China said to consider extending electric car subsidies after sales slump
- Talks to extend the handouts predate the emergence of the coronavirus outbreak as a global threat
- China introduced EV subsidies a decade ago and these played a key role in turning the country into the top market globally
China may extend subsidies for electric vehicle (EV) purchases beyond this year to revive sales in the world’s biggest market, people familiar with the matter said.
Talks are at a preliminary stage and there is no guarantee the subsidies will be extended, the people said. As things stand, they are still set to be phased out at the end of this year.

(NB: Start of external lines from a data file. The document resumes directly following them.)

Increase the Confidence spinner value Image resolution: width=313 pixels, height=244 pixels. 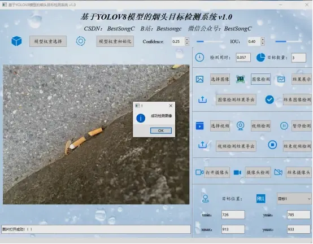click(x=187, y=40)
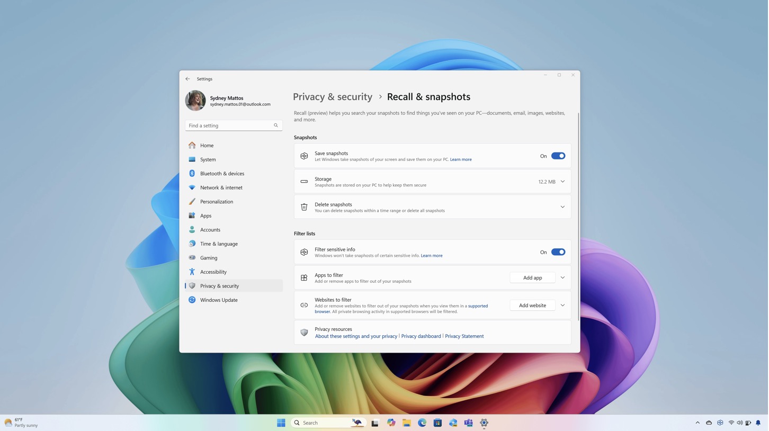This screenshot has width=769, height=431.
Task: Click the Windows Update sidebar icon
Action: pyautogui.click(x=192, y=300)
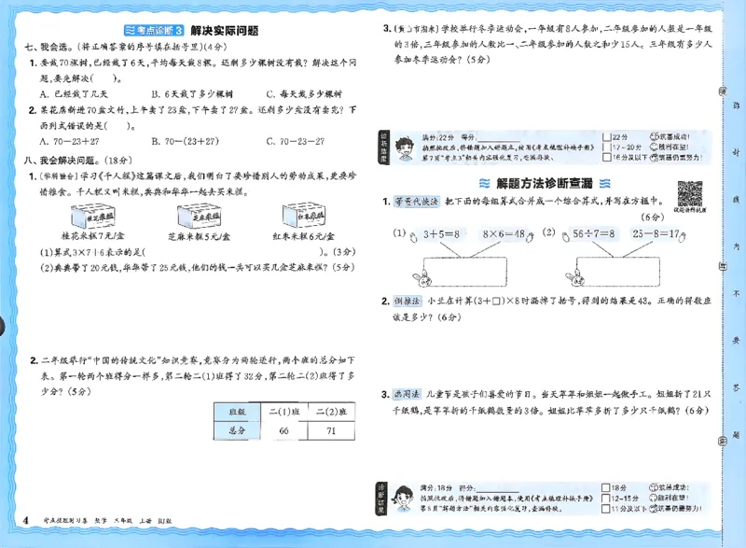
Task: Click the 筑基成功 smiley face icon
Action: click(x=656, y=134)
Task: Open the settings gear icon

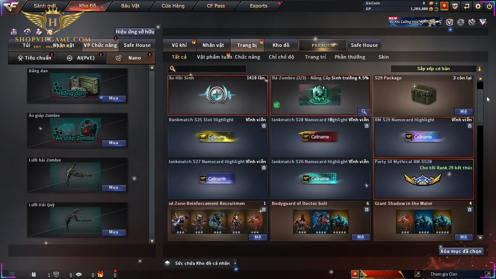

Sales of NEVs – including electric cars, plug-in hybrids and fuel cell cars – tumbled 54 per cent in January from a year earlier and the wider auto market also shrank, according to the China Association of Automobile Manufacturers. Those figures were largely before the coronavirus outbreak took hold and led to citywide lockdowns and production halts.
The virus has brought the broader car industry to a virtual standstill. China car sales plunged 92 per cent during the first two weeks of February, according to the China Passenger Car Association. But the situation is expected to improve in the third week of February compared with the start of the month, association secretary general Cui Dongshu said in an interview on Friday.
China introduced EV subsidies a decade ago and these played a key role in turning the country into the top market globally. They initially lopped as much as 60,000 yuan (US$8,700) from a vehicle’s price tag, not including any extra sometimes provided by municipal governments. Subsidies now lower a vehicle’s cost by as much as 25,000 yuan, depending on the driving range.